TEXT UNDER STUDY:
--*--

While same-sex marriage seems to grab all the headlines, one aspect of the same-sex relationship that often does not garner media attention is adoption by same-sex couples.
While no state in the union specifically prohibits a homosexual from adopting based solely on sexual orientation — Florida’s ban fell in 2010 — many states, Ohio included, forbid same-sex couples from jointly adopting, while some states permit a person to adopt the natural or adopted child of a same-sex partner in what is commonly referred to as second-parent or stepparent adoption.
This discrimination is a holdover from a less-enlightened era and should be ended now.
First, of course, this would not be a problem if adoption were wholly a function of the private sector, where it really belongs. However, that is not the world in which we live today and while there are private adoption agencies, the process itself is a function of the state.
Supposedly, the overriding concern in an adoption proceeding is the best interests of the child. I have no quarrel with that. After all, adoption is about the child, not the parents.
Using that benchmark, however, there is no compelling reason to prevent a same-sex couple from adopting.
Nearly every modern study has demonstrated that children raised by same-sex couples are as well-adjusted and fare as well in emotional, cognitive, social, and sexual functioning as do children whose parents are heterosexual. The key to raising a well-adjusted child, according to most studies, rests with the nature and interactions of the familial relationships rather than the sex of the parents.

--*--

DATASET ENTRIES:
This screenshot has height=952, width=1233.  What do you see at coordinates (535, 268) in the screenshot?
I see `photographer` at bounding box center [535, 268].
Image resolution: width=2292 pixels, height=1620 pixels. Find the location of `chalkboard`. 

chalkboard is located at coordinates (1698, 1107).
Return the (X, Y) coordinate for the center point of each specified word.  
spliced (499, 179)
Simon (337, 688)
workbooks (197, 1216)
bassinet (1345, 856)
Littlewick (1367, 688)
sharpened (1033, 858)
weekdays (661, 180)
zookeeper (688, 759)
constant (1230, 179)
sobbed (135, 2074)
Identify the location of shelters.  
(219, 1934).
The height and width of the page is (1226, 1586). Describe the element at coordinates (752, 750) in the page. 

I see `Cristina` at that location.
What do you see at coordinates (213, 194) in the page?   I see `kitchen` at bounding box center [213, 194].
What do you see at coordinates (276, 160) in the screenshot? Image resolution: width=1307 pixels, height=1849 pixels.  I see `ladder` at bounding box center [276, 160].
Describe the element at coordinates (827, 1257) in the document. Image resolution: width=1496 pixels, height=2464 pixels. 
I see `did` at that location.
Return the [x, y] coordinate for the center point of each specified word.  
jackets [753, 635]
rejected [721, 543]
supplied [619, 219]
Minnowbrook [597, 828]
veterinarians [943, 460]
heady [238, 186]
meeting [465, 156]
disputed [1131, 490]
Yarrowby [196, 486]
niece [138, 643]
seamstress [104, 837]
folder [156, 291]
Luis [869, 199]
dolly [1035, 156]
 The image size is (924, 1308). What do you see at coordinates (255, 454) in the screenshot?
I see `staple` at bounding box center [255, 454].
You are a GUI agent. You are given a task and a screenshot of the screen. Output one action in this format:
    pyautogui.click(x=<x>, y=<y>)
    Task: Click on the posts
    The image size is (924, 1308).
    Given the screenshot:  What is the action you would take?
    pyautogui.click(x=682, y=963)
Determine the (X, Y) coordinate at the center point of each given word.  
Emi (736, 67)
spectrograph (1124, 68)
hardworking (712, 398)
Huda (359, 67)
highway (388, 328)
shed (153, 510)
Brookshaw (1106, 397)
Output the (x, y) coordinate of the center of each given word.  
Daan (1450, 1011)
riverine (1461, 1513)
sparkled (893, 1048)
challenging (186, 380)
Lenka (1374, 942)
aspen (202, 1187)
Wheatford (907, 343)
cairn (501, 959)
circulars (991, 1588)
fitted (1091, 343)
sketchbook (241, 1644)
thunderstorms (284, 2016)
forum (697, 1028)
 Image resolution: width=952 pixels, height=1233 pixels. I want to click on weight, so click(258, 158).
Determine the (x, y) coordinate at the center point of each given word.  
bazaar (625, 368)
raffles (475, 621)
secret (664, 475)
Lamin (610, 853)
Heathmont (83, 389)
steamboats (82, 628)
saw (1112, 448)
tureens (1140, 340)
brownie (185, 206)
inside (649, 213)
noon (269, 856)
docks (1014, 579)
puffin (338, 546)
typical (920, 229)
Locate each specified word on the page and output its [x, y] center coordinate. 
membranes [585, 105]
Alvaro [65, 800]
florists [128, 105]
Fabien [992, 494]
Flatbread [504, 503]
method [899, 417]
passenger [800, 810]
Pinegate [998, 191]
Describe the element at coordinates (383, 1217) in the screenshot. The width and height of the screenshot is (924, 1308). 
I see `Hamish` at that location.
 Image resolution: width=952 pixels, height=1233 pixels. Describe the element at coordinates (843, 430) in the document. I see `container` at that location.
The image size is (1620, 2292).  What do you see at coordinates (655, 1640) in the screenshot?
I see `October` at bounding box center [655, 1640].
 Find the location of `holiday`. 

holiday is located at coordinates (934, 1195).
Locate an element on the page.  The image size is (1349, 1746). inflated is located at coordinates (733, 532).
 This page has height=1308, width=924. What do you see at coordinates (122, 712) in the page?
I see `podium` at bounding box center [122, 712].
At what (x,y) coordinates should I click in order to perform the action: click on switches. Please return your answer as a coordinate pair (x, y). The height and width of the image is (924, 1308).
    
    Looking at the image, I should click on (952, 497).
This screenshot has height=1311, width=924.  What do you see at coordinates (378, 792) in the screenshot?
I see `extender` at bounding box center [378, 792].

--*--

WHAT YOU HAVE TO DO:
In the piece on adoption by same-sex couples, what do most studies say is the key to raising a well-adjusted child?

ANSWER TO THE PROBLEM:
The nature and interactions of the familial relationships, rather than the sex of the parents.